At the local level, popular ballads from the 13th and 14th centuries narrate stories of saints who were and still are revered by Hindus and Muslims alike (pp. 147–150). Thapar’s work shows how temple desecration preceded the arrival of Islam to India. Moreover, when Mahmud returned to Ghazni he is reported to have attacked an Ismaili Muslim ruler causing much devastation in Sind. In Multan, the Ismaili mosque was attacked by Mahmud and replaced with a Sunni one, but when the ruler retracted from his conversion to Sunni Islam Mahmud’s armies again attacked the town, this time murdered all the Ismaili Muslims (pp. 48–51). In the process of this raid Mahmud acquired greater wealth.

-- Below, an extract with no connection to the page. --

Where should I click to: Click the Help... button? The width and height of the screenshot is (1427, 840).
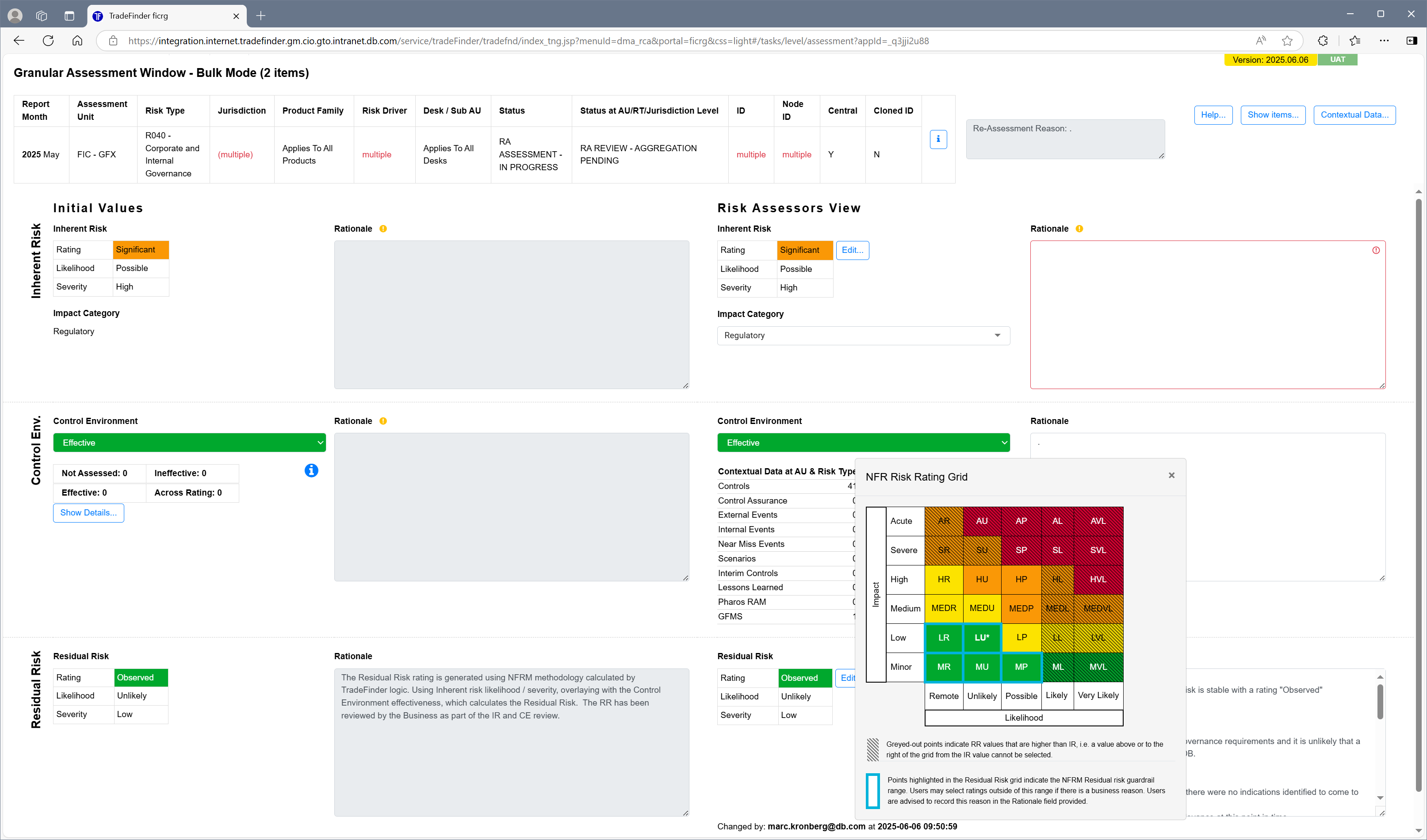tap(1213, 115)
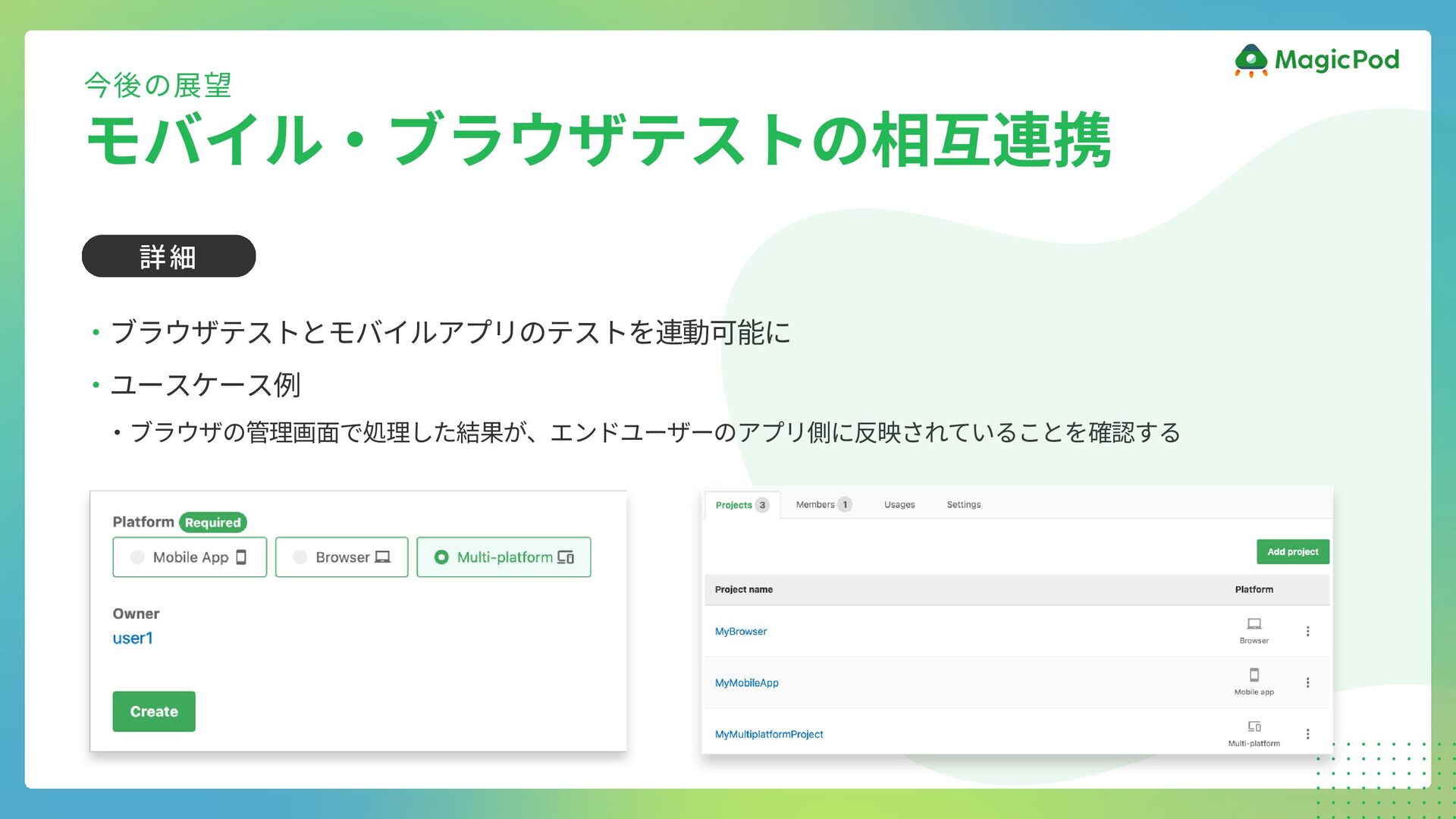
Task: Open the three-dot menu for MyBrowser
Action: [x=1307, y=631]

This demonstrates the hostility of Sunni Islam to sects of Ismailis, Shias and Sufis, who were all seen as heretics. As Thapar argues, there was no homogenised Muslim identity in this period any more than a fully formed, fixed, exclusive Hindu entity. Hindutva ideologues glorify Sanskrit knowledge and literature as representing the ‘true’ Hindu/Indian history. The fact that no major source of this type paints the incident as an epic of conquest or resistance for any homogenised grouping in itself proves the fallacy of Hindu communalism.

Thapar locates ideas of religion within a complex, nuanced narrative that incorporates political power, access to economic resources, and a mixing of cultural traditions in addition to religious iconography. Her work demonstrates how there were many layers of interaction, accommodation and integration in this period and she articulates most eloquently how reductive, crude and ahistorical fixed notions of religious identity were to early and medieval India.

This has immense relevance today. Not only was the temple rebuilt in 1951 based on the spurious claims to have occupied a special ‘hurt’ for Hindus, but the idea of temple desecration by Muslims is used by the BJP and its Hindutva acolytes to marginalise and oppress Muslims. It is also used to create a mythological community of Hindus that is far from reality. Thapar has done a great service in sifting through a range of historical sources to challenge accepted versions. We should admire Thapar for her courage and also salute her dogged commitment to academic rigour, honesty and refusal to bow before communalist hatred.


Notes

1. See R. Thapar, Early India: From Origins to AD 1300 (Allen Lane, 2002).

2. R. Thapar, Somanatha: The Many Voices of a History (Verso, 2005), p. 44.

3. As above, pp. 48–51.

4. As above, p. 71.

5. See J. Mill, History of India, 6 vols. (London 1923).